Amber McCartney was co-winner of the Outstanding Female Dancer Award with her choreographed performance of “Hard-Boiled Wonderland”. Amber is an accomplished dancer who represented intense angular forms to convey “the hidden language of bones” (as per her synopsis). Her skill was contained and controlled, yet insightful and personal. Her dance connected with the audience, who registered respectful admiration for her unique performance.

“Salt”; a clever, abstract concept piece co-won Brianna Kell and Alexandra Andrews the Choreography Award. This piece was non-gendered in presentation, where expressive hands connected movements. A progressive exploration of salt was conveyed through the use of evocative costume and fluid movement which Kell and Andrews own the space. They did this through the atmosphere they artistically created.

“Out of No Thing” was interesting in that body paint and non-gendered costumed, conveyed an opportunity for dancers Robert, Jayde, Kathleen, Paul and Harrison, to explore space and movement. They did this individually and through various groupings. My response was to engage with this piece as a faux martial-arts sequence. However, the abstract nature of the choreographer, Carmichael’s, intentions needed to be appreciated, more as a series of “complex interactions” (as per the synopsis), which the audience was able to do.

Hayley Raw in “No, I Would Never” exhibited great skill in timing and mime. There was an audio clip which she responded to that conveyed first response reactions to social dilemmas, so, it payed the audience to watch and listen carefully to sometimes embarrassing and shocking confessions. Raw did respond to the contentious material in dance form, so successfully engaged the audience.

The co-winner of the Outstanding Female Dancer Award, Rosslyn Wythes, gave us her best work in “/LU:P/”. She reminded us all that we are on a loop of sorts; that our lives speed up and that we are caught in a cycle. Wythes was precise, connected her task and fully integrated into the dance space that she created through her use of form and movement.

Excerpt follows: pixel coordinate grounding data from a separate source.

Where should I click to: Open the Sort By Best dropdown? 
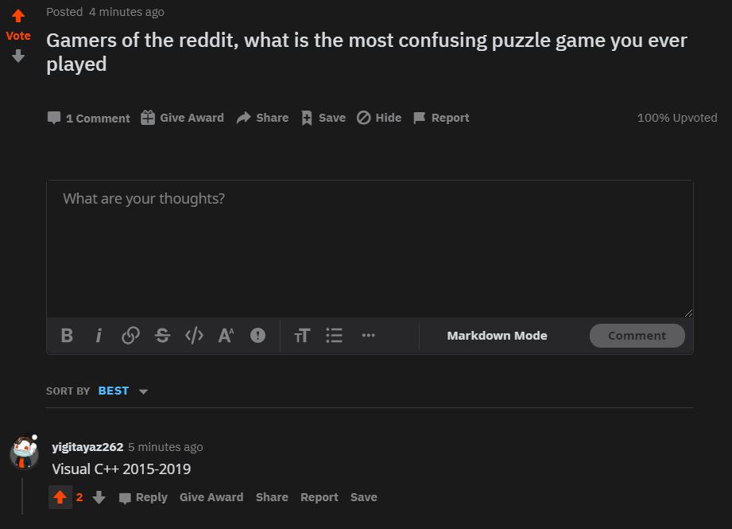pyautogui.click(x=123, y=391)
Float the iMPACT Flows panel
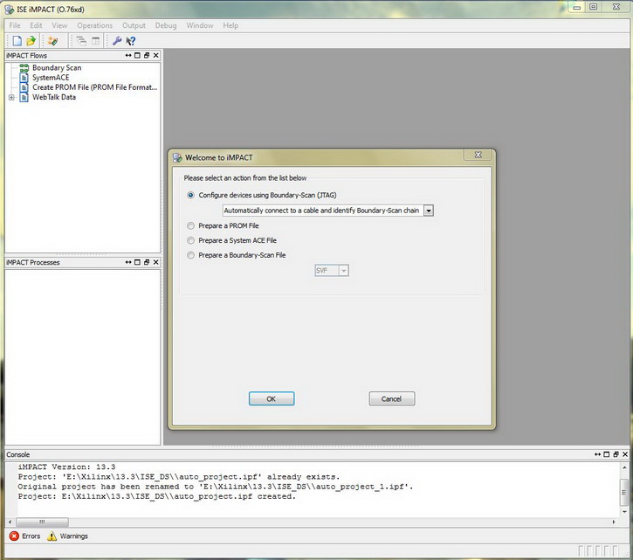The image size is (633, 560). 146,55
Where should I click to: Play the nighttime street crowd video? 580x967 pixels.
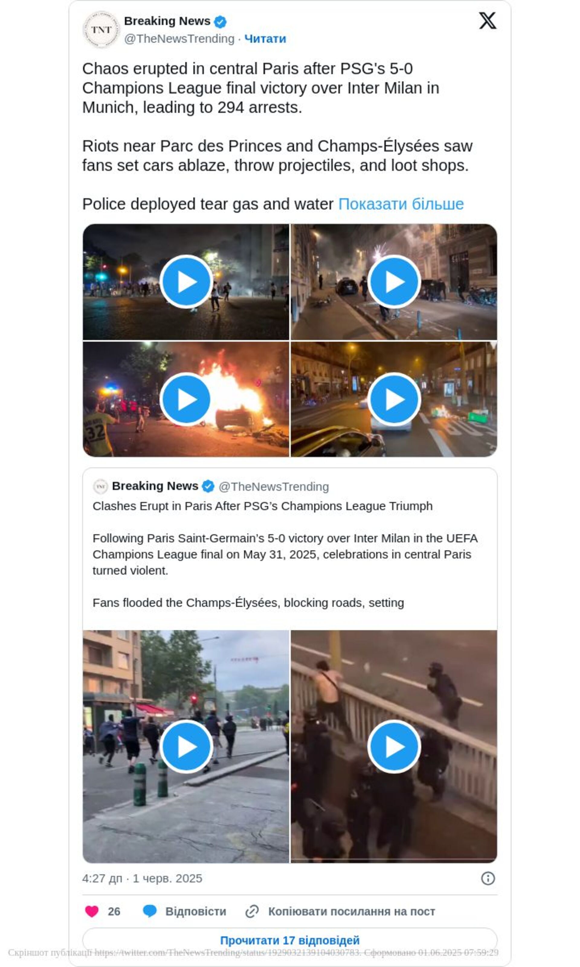(186, 282)
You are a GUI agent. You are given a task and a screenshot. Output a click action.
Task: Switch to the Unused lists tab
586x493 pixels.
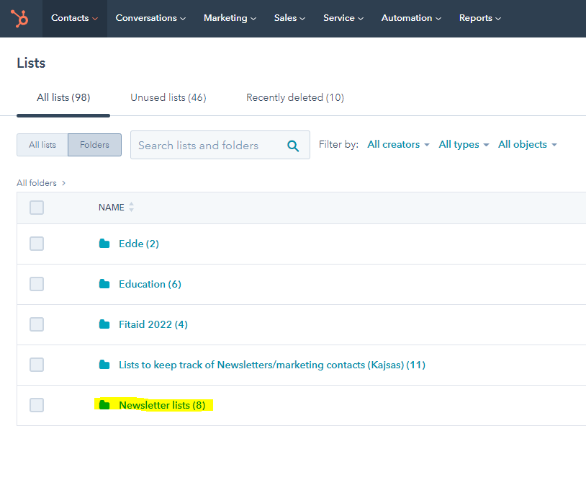pos(168,97)
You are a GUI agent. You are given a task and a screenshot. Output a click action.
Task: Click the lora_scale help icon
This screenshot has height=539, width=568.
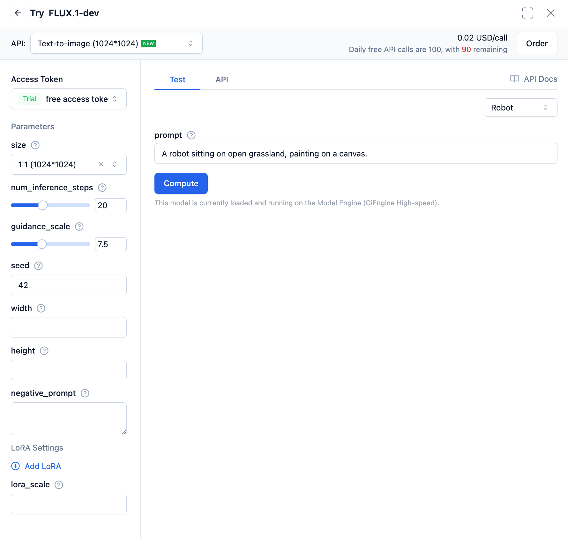(59, 485)
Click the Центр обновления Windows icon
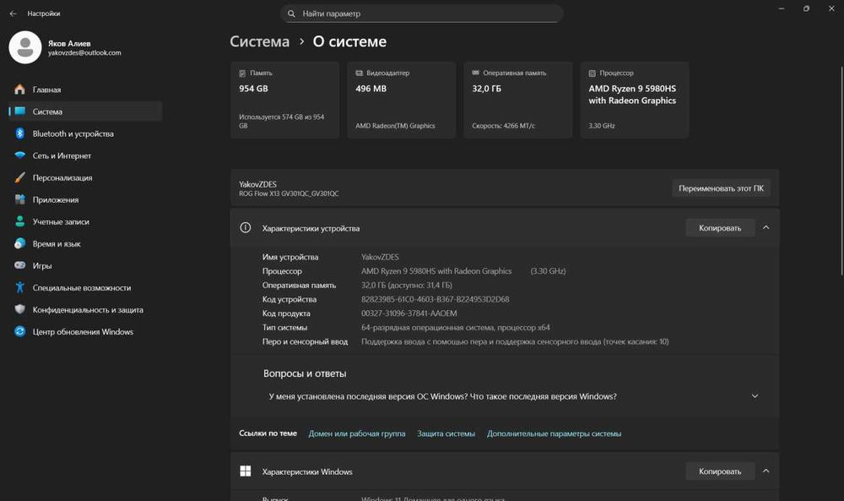The width and height of the screenshot is (844, 501). coord(19,332)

The People’s Choice Award went to “Swingdancin’”- an energetic, fun-filled razamatazz sequence choreographed by Natasha Crane. The audience responded to the infectious nature of the upbeat music, quirky dance moves and the in-tune highly synchronised, deftly skilled dance troop. This was just a real pleasure to watch; the costumes (all variations of black and white), the solo performers and the smaller group interludes were interspersed with trained footwork, acrobatics and complementary hand gestures. This uplifted the audience and made everyone glad that they’d come out on a Sunday night to enjoy the Short and Sweet Gala Presentation.